In order to address these issues, employers should be more open to phased retirement, says Siegel. “If someone is at a retirement age, but isn’t ready to completely leave the workforce, an employer could customize roles to allow someone to earn an income.”
Employers can also help by developing communication and education plans for female employees to create awareness of these issues and help prepare them for the future. Such efforts have already yielded results, says Siegel, as pre-retiree women indicated in the report that they are concerned about running out of money if they live longer than expected. “The finding shows that certain efforts have had some impact, but that needs to be driven home much more.” —Leigh Doyle
Healthcare not immune
The greying workforce could threaten the quality of Canada’s healthcare services. “The bulk of healthcare providers are baby boomers,” says Catherine Knipe, national healthcare practice lead for Kronos Incorporated, an American workforce management company with offices in Mississauga, Ont. Adding to the problem is that longtime practitioners, such as nurses and pharmacists, are looking for new opportunities. “We’re going to have quite the shortage,” says Knipe. It’s the quality of care that’s at risk if organizations don’t figure out a way to attract and retain staff.

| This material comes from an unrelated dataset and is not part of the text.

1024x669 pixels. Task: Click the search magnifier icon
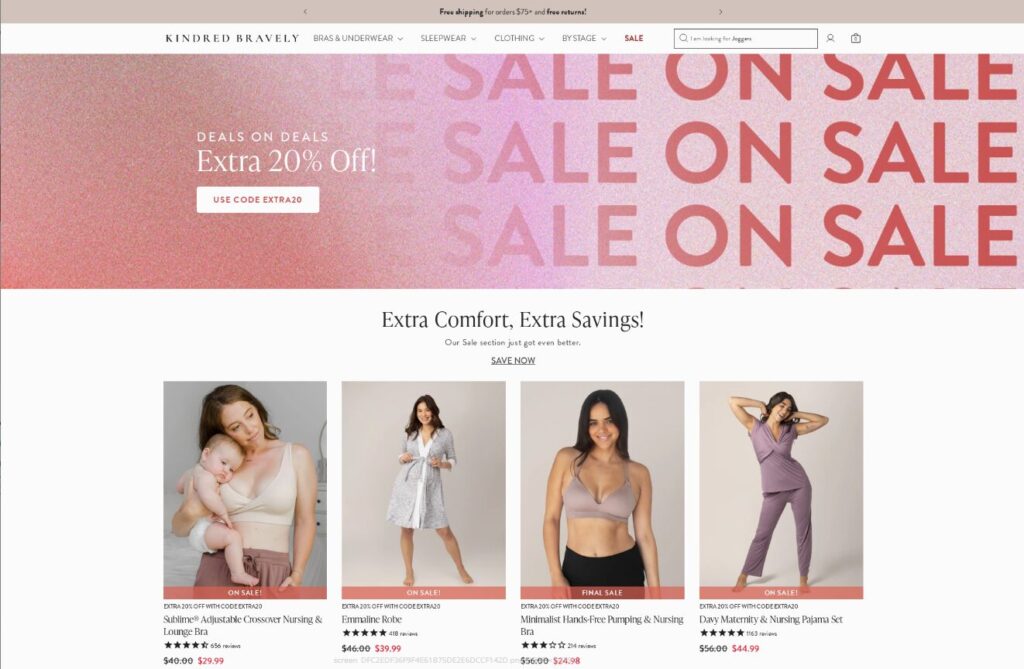pos(683,39)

Knipe is not without hope, however. In a recent white paper she wrote, titled Perspectives on Workforce Management Issues in Canadian Health Care, 45% of chief executive officers responding to an online survey identified that the key priority for them is having the appropriate staffing to provide services. “This tells me that there is an awareness and readiness to tackle the problem.” —Leigh Doyle
Re: “Strength in numbers” September 2006
We are responding to Mr. Neil Craig’s letter in the November 2006 issue regarding our September 2006 article(”Strength in numbers”). Craig states that he is “appalled” that we “continue to perpetuate the myth that multi-employer pension plans(MEPs)are defined benefit(DB)plans.” MEPs are classified as DB plans because both the benefit and the contribution are, in fact, defined— which is also why they are treated as DB plans under pension legislation. Sometimes the amount of benefit may be reduced and, in that context, MEPs may be considered “target” benefit plans. But there is much more to the MEP model than “the spreading of costs based on asset volumes,” as Craig suggests is the only advantage.

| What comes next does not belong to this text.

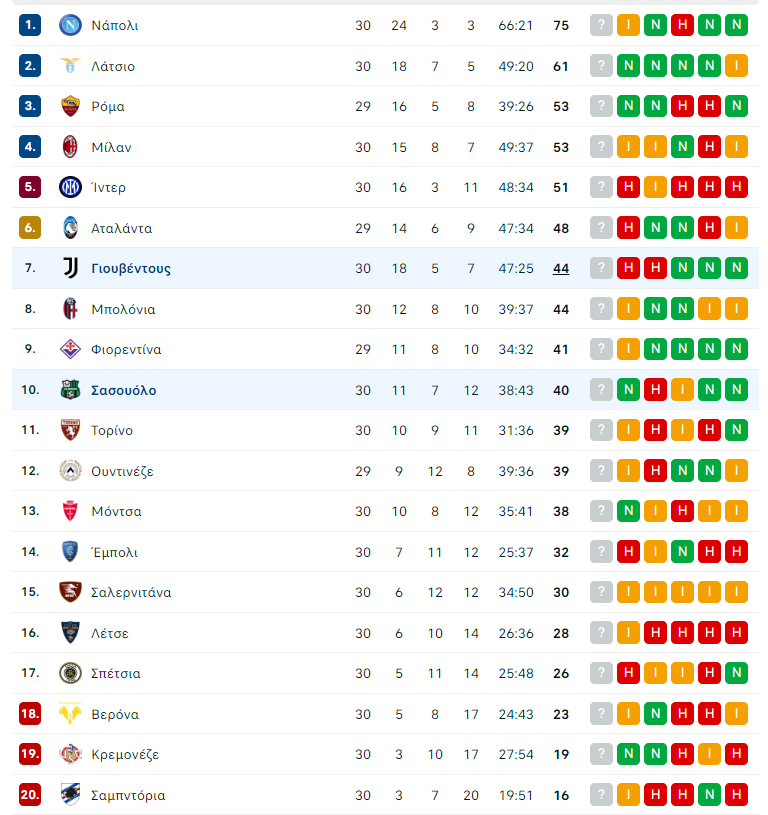768x815 pixels.
Task: Open the Κρεμονέζε team row
Action: 385,754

Administration costs may be higher for an MEP than a typical defined contribution(DC)plan. But investment management fees are typically much lower, leading to lower overall costs. Craig also fails to recognize the advantages of a professional investment strategy and pooled return risks. Further, MEPs provide their members with some guidance as to the amount of pension that can be expected at retirement, even if it is a target. This is very difficult for DC plans, as the conversion to an annuity is based on prevailing market conditions at the time the individual member chooses to start his or her pension. If the DC member buys an annuity, the conversion includes profit and administration costs charged to the DC member (no such costs exist in MEPs). If the DC member self-annuitizes, then in addition to continued return risk, he or she also assumes the mortality(or longevity) risk—that is, the risk of running out of money during retirement.
We can argue whether an MEP or DC plan is better suited for a particular group of employees. What is “appalling” is Craig’s apparent dismissal of MEPs.